Start of THE INPUT

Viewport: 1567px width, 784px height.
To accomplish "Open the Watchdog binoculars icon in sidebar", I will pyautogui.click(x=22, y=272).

End of THE INPUT
Start of THE INPUT

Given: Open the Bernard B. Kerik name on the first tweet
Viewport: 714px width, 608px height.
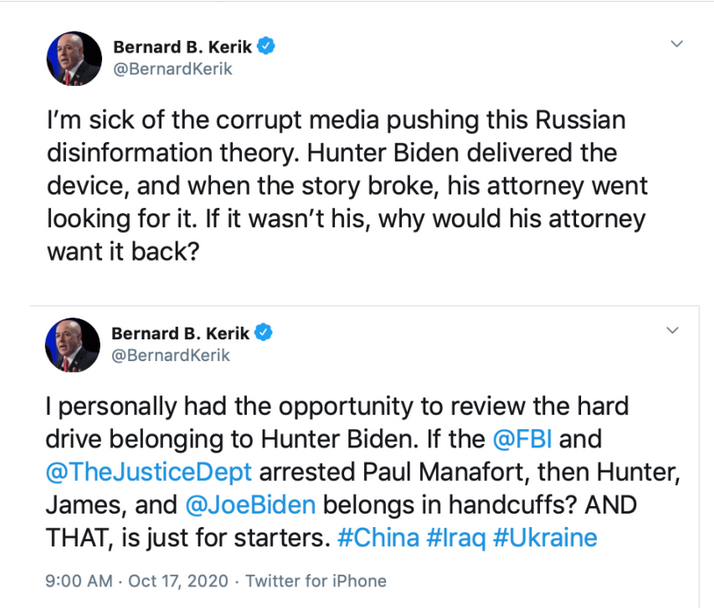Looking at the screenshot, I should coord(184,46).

End of THE INPUT

:: TASK REQUIREMENTS ::
Format the data from the line with "Viewport: 1567px width, 784px height." to the line with "will pyautogui.click(x=22, y=272)." as a Markdown table with the columns Row and Text, numbering each line and leaving out blank lines.

:: ANSWER TO THIS TASK ::
| Row | Text |
|---|---|
| 1 | Viewport: 1567px width, 784px height. |
| 2 | To accomplish "Open the Watchdog binoculars icon in sidebar", I will pyautogui.click(x=22, y=272). |